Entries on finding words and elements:
= = =
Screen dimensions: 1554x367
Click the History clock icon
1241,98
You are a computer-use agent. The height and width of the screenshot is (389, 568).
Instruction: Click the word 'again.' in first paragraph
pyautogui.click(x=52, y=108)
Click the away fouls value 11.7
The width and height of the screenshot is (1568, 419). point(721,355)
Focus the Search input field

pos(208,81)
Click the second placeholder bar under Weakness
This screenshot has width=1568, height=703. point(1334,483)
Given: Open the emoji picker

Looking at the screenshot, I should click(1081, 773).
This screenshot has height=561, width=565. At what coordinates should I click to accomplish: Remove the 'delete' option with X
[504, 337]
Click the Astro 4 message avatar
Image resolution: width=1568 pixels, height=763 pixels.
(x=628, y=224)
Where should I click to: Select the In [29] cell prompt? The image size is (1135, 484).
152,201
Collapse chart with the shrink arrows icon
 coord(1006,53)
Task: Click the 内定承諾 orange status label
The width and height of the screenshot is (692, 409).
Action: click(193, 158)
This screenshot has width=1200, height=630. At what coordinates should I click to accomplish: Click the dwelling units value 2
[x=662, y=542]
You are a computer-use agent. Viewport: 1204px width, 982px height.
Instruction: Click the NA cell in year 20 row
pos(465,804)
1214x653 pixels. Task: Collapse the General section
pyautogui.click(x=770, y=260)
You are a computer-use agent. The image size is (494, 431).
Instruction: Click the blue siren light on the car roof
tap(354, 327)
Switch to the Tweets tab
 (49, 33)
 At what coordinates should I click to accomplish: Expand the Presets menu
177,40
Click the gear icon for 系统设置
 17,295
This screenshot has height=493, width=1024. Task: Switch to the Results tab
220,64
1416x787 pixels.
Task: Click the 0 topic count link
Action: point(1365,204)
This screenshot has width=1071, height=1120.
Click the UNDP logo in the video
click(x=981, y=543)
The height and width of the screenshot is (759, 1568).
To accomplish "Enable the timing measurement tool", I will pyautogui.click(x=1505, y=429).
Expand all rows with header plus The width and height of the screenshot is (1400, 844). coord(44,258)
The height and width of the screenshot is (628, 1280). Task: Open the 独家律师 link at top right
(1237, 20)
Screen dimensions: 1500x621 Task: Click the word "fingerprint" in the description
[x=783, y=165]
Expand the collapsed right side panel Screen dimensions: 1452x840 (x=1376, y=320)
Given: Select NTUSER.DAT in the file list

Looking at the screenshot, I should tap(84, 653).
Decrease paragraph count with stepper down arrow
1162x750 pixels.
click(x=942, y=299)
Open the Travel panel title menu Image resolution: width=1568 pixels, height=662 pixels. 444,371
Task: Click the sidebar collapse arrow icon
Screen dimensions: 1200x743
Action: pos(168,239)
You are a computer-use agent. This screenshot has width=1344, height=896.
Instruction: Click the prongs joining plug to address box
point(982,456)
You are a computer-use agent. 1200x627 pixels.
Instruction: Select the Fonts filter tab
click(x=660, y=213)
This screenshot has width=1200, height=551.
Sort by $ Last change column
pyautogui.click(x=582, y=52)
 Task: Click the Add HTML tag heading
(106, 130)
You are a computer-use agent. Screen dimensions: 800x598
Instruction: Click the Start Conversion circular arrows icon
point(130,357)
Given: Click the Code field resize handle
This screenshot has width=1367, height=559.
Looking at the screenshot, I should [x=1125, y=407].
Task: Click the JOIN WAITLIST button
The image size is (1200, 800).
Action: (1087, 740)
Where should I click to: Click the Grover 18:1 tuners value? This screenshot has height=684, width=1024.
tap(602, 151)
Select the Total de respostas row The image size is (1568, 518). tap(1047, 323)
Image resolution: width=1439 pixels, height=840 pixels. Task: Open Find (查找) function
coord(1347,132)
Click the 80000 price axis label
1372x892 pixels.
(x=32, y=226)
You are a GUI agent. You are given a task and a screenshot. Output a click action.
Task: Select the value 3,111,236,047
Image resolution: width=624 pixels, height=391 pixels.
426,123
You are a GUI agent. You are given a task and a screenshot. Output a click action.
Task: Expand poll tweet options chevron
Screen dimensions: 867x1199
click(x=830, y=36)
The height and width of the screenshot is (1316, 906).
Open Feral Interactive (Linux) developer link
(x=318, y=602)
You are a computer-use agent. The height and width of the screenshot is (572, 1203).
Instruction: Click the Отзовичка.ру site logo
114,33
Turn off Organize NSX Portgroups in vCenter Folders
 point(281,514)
= = =
(GIVEN TASK) Find each line in the listing that contains the word "paragraph" and copy those lines out.

(TASK OUTPUT)
Instruction: Click the word 'again.' in first paragraph
Decrease paragraph count with stepper down arrow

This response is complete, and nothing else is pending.